With a compromise on the so-called “fiscal cliff” up in the air, investors are showing signs of worry. According to CNBC, many are working to sell off assets to avoid the coming hikes in the capital gains tax that will come at the beginning of the year:
For many of the wealthy, 2012 is becoming a good year to sell.
They’re worried about the “fiscal cliff,” which is when tax cuts expire and spending cuts are set to go into effect at the end of the year.
Fearing an increase in capital gains and dividend taxes, many of the rich are unloading stocks, businesses and homes before the end of the year.
Wealth advisors say that with capital-gains taxes potentially going to 25 percent from 15 percent, and other possible increases in the dividend tax, estate tax and other taxes, many clients are selling now to save millions in taxes.
If the Bush-era tax cuts expire, taxes on capital gains would revert back to its previous rate of 20 percent from its current 15 percent. Another 5 percent may be added from health-care levies and changes in itemized deductions, bringing the rate to 25 percent for many high earners.
Taxes on dividends could go from 15 percent to over 43 percent. And the estate tax could go from 35 percent on estates worth more than $5 million to 55 percent on estates over $1 million.
CNBC also notes that many entrepreneurs are selling off their businesses now hoping to avoid potential taxes hikes next year. Interestingly, President Barack Obama’s tax proposal, if passed, would have raised at least of these same taxes. For example, the capital gains tax would have risen to 20% and the estate tax would jump to 45% under Obama’s plan. These hikes would be coupled with other proposed increases in income taxes rates, back to Clinton-era levels, for individuals earning over $200,000 and families making over $250,000.
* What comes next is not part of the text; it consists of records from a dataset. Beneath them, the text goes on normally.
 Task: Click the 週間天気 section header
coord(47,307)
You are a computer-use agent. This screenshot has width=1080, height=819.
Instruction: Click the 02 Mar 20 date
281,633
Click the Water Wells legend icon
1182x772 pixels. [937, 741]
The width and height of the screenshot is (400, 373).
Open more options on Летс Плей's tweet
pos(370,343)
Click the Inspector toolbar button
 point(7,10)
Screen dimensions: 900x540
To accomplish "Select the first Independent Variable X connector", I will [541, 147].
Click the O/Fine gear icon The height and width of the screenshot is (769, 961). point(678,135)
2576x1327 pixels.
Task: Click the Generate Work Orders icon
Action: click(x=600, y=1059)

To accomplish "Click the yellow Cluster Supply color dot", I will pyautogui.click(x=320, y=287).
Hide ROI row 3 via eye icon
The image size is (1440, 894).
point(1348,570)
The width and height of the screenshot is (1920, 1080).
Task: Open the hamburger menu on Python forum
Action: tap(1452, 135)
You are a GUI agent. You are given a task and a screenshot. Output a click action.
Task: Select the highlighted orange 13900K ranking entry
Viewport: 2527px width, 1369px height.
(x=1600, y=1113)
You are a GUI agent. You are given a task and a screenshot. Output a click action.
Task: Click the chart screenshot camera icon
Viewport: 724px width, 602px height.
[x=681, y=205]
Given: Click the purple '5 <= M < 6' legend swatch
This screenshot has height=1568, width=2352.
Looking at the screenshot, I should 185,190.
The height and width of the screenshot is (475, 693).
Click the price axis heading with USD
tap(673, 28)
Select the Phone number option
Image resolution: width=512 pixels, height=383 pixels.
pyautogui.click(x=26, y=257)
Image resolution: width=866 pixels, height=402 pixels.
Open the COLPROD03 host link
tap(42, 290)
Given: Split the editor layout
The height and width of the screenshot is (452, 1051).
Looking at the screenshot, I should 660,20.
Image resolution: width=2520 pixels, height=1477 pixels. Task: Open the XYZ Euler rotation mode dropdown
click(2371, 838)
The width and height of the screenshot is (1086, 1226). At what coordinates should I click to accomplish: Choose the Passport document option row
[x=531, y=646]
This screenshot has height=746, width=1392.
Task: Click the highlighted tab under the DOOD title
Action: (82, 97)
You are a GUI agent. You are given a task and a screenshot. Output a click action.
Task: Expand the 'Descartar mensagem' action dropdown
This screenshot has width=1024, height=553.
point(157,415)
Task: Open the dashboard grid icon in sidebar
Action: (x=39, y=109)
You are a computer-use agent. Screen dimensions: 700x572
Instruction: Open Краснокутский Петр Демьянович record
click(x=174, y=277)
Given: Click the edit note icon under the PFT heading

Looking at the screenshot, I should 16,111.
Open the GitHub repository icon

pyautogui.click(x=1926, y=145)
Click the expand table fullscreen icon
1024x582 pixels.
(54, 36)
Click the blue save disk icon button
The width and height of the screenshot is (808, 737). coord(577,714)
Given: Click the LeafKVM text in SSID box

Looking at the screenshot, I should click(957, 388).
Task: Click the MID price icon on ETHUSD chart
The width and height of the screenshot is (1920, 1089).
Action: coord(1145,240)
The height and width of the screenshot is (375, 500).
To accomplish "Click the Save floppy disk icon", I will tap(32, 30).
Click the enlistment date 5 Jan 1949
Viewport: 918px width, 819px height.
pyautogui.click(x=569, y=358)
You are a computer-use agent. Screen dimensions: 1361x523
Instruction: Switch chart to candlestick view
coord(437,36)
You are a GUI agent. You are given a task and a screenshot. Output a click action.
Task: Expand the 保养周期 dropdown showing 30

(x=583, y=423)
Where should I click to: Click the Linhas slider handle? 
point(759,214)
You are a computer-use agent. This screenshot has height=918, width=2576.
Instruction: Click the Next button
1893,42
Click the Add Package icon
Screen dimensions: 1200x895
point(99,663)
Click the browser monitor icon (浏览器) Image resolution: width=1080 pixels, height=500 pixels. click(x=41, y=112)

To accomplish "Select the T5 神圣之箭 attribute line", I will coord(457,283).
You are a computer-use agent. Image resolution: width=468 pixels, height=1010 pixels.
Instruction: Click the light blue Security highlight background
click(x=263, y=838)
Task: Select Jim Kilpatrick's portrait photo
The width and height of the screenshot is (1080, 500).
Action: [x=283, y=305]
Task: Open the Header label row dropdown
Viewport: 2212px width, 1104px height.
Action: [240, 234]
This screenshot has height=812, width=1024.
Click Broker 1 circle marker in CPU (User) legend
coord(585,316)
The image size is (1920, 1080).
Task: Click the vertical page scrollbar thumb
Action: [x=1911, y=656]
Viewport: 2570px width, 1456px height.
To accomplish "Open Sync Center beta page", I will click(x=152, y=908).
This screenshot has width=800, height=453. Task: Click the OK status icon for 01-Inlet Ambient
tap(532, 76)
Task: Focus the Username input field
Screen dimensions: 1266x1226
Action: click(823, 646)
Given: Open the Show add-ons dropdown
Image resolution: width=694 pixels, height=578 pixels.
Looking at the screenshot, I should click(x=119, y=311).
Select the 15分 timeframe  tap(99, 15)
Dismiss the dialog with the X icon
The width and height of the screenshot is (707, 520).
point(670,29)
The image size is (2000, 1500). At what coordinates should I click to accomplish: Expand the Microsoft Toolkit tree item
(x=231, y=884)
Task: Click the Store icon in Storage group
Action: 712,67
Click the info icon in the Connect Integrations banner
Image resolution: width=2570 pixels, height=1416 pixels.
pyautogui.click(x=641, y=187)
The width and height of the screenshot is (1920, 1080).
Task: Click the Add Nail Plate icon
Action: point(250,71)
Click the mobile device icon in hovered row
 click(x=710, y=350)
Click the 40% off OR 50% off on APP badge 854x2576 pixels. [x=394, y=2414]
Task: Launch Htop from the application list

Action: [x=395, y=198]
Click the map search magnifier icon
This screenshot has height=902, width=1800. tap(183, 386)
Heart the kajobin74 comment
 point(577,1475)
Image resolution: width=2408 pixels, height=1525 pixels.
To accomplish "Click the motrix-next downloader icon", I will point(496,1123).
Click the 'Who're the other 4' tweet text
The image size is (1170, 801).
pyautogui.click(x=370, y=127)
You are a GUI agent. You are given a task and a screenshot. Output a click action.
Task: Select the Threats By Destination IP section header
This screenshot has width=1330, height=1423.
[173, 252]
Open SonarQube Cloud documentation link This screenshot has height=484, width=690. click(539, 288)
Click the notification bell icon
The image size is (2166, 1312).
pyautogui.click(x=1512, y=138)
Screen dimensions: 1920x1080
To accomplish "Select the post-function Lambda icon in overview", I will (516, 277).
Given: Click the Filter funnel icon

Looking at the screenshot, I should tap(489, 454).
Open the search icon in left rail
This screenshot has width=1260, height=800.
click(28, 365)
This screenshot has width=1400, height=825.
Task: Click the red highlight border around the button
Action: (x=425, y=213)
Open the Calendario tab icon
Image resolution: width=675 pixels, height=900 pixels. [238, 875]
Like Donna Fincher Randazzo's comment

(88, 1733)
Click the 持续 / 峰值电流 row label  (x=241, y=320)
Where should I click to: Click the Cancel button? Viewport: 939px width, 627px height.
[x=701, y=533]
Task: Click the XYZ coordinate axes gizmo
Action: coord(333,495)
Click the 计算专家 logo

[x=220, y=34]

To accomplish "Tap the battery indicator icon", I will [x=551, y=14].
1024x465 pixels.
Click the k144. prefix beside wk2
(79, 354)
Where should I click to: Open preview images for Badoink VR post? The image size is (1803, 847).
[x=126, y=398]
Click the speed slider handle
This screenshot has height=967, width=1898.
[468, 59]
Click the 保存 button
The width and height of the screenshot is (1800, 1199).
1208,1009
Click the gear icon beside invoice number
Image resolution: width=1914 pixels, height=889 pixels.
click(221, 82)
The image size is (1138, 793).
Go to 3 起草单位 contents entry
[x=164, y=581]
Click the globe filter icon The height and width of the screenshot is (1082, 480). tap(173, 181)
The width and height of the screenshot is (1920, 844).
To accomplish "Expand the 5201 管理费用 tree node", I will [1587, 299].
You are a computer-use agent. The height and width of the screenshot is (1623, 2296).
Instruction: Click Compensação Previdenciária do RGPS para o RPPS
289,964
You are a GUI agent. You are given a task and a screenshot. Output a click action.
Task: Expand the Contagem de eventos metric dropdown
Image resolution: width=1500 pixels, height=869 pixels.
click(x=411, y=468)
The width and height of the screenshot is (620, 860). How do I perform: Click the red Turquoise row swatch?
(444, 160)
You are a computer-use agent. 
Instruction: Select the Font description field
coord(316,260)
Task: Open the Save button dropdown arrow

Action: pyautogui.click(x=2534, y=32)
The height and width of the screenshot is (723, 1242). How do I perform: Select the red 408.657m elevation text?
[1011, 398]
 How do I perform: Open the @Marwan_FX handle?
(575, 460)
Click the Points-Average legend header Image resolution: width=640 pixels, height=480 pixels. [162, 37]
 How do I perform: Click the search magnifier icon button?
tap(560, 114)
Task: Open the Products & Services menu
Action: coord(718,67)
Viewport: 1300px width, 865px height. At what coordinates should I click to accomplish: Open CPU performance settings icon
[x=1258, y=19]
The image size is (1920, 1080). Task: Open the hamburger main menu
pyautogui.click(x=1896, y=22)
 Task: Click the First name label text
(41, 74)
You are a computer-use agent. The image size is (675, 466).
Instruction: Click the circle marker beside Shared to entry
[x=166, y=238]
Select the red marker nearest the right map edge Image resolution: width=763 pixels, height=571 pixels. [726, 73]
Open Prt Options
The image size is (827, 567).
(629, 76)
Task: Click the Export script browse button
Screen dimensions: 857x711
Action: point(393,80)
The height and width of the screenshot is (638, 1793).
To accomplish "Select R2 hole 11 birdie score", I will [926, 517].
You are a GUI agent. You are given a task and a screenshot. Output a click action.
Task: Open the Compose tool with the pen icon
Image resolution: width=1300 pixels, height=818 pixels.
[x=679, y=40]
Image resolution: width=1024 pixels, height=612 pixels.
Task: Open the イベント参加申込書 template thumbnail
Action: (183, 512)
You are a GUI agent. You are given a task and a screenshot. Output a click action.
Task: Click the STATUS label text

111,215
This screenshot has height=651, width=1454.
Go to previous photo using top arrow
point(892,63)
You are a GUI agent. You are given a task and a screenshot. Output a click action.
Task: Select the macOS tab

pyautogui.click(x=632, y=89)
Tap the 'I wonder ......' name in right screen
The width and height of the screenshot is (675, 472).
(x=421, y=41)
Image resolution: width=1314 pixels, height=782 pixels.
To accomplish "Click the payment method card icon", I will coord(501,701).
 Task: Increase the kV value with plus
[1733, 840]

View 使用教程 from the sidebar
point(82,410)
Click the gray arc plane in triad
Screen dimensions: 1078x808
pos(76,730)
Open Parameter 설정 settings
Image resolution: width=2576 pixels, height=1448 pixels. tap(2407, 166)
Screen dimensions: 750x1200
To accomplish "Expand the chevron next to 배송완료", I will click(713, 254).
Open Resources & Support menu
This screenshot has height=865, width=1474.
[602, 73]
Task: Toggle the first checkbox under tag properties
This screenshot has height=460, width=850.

This sell off was to be expected, even without the “fiscal cliff.” But it’s having an affect that is both hurting the stock market, coupled with fears of Congress not reaching an agreement with the White House — which is looking less likely by the day, and shorting the federal government of money that would come at the beginning of next year. Not there’s a problem with that. The less money the government has (or spends), the better.